Airlift
to America: How Barack Obama, Sr., John F. Kennedy, Tom Mboya, and 800 East
African Students Changed Their World and Ours
There is a
lot of history in this book that chronicles the times and story of an
irregular, spontaneous, ad hoc, but still carefully organized process that
steered hundreds of Kenyans and other East Africans to the United States for
college studies.
Those
students, who included—as the title carefully notes—Barack Obama, Sr.,
constituted a wave of Africans that swept into a variety of U.S. campuses in
the early civil rights era in the U.S. and the pre-independence years of their
home nations. These men and women made their marks, both in the U.S. where
although befuddled by racist attitudes, they became exemplary scholars and—on predominately
white campuses—opened doors for black Americans.
Upon
returning to Africa, their impact was even greater as they truly became the leaders
of their nascent states—politicians, educators, economists, bankers,
businessmen and activists of many varieties.
Tom Mboya
championed the process.
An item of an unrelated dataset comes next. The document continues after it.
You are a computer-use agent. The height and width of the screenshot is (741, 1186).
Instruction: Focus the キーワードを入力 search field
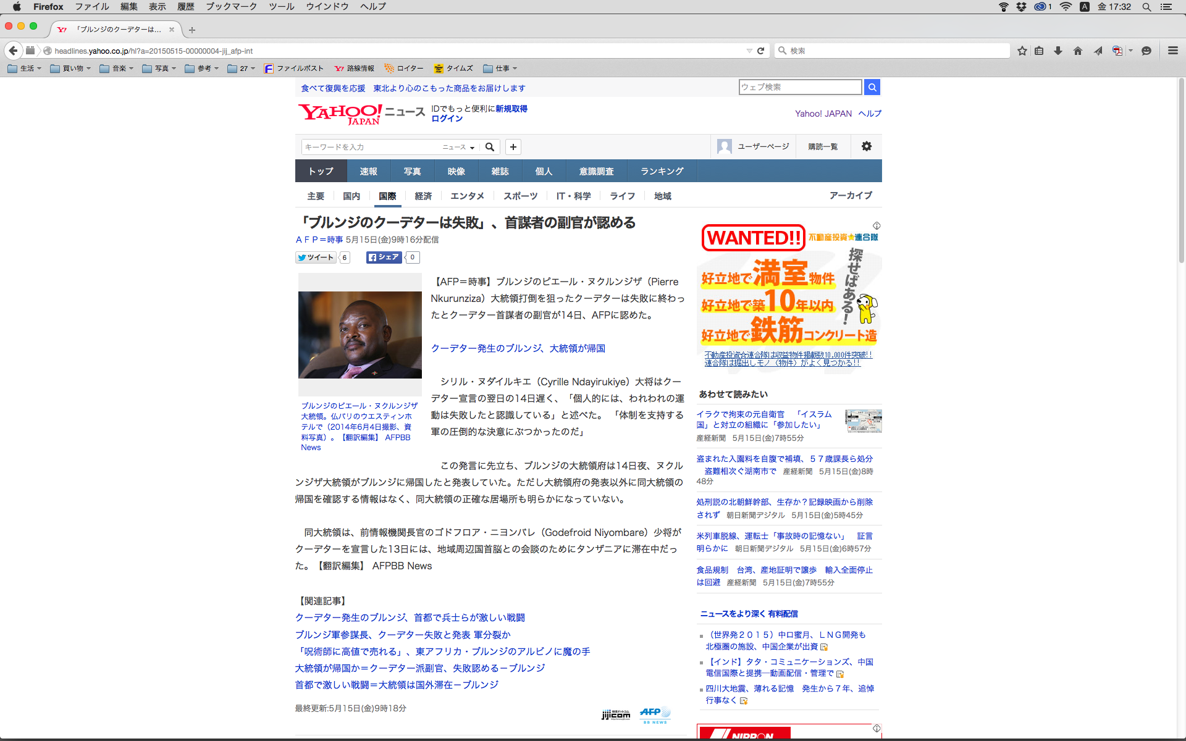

He was a visionary who correctly reckoned that Kenya
sorely needed many, many more numerous educated cadres to complement the few
elites who received overseas scholarships from the colonial government. Rather
than opt for Soviet entreaties, he chose America.
In the
late fifties and early sixties, hundreds of Kenyans were applying directly to
and being accepted by American colleges and universities, mostly second- or
third-tier institutions including historically black colleges and small Protestant
liberal arts schools. Tuition was generally waived and on-campus jobs promised,
yet the hurdle of raising a thousand dollars for airfare was daunting. Mboya’s
dream was to provide the transportation; hence the airlift. To this end, he
enlisted American activists including Bill Scheinman, Frank Montero, Cora Weiss,
and others supported by concerned celebrities Harry Belafonte, Jackie Robinson,
and Sydney Portier. With strong support from Dr. Martin Luther King, Jr. and eventually
Senator John F. Kennedy, the idea began to bloom.
The
organization they created was the African American Students Foundation (AASF), which
pulled together some previous individual efforts (Robinson’s, for example) into
a more coherent whole whereby Mboya and colleagues in Nairobi would select
students for the charter flights which AASF would fund. AASF also took on
counseling responsibilities for the students once in the U.S., helping them
adjust, providing small sums of spending money, organizing summer jobs,
assisting in transfers, etc. AASF also undertook to contact thousands more
schools successfully to urge sponsorship of additional African students.
Transportation
money was a hurdle for students, but it was also an obstacle for AASF. The big
foundations and the Department of State shunned the organization judging it to
be too much of a shoestring operation and without “adequate” criteria for
student selection. Nonetheless, AASF persevered, politicked, and raised what
they could for airlifts beginning in 1959.
In 1960 in
the months before the American political conventions, Tom Mboya met with
candidate Senator Kennedy. Mboya convinced him to use over $100,000 of Kennedy
family foundation monies to fund the airlift. When word of this leaked out,
sensing its political value, Vice President Nixon pressured the recalcitrant
State Department also to offer funding, but too late. AASF judged the Kennedy
money to be real and State’s offer entangled with strings. After the election
airlift funding did shift to the government. However, some of the philosophy of
AASF’s student self-motivation principles, its wider diversity and focus on
student support services were also incorporated into the State Department
program run by mainline foundations and contractors.
If this
summary is all this book was about then enough said, but it is much more. It is
a well-researched primer on the evolution of American political thinking about
Africa, about the role of Africa in the 1960 election, about how the airlift
angle rebounded much to Kennedy’s credit in energizing black voters, of how
this issue led to meetings and dialogue between Kennedy and King and subsequently
to educating Kennedy, theretofore not focused, to recognition that progress on
civil rights were key to America’s future. On the Kenyan side, there is
reflection on Mboya’s career and his prospects, on how he fit in, or did not,
into the emerging Kenyan political scene.
Throughout
the book is sprinkled with anecdotes from hundreds of the airlifted students—who
they were, where they studied, what they remembered and what they subsequently
became or did. Indeed it is a very impressive list that, in addition to Obama,
includes Nobel laureate Wangari Maathai, Kenyan Vice President George Saitoti,
and dozens of others. There is also an interesting analysis of the impact that
African students had on the rather insular communities where they landed. Even
as they learned, they taught Americans about the outside world.
I found
several small errors of fact. The most surprising in a book of this nature was
the statement that Jomo Kenyatta was “educated in the USSR as well as in
America.” Although it is technically accurate to say that he studied in the
USSR, he was only there for less than a year (1932–1933). Kenyatta attended
university and received his degrees in the U.K., where he lived from the early
1930s until after WWII. There is no record of him coming to America until he
was Prime Minister.
This book
is recommended reading for Kenyan aficionados.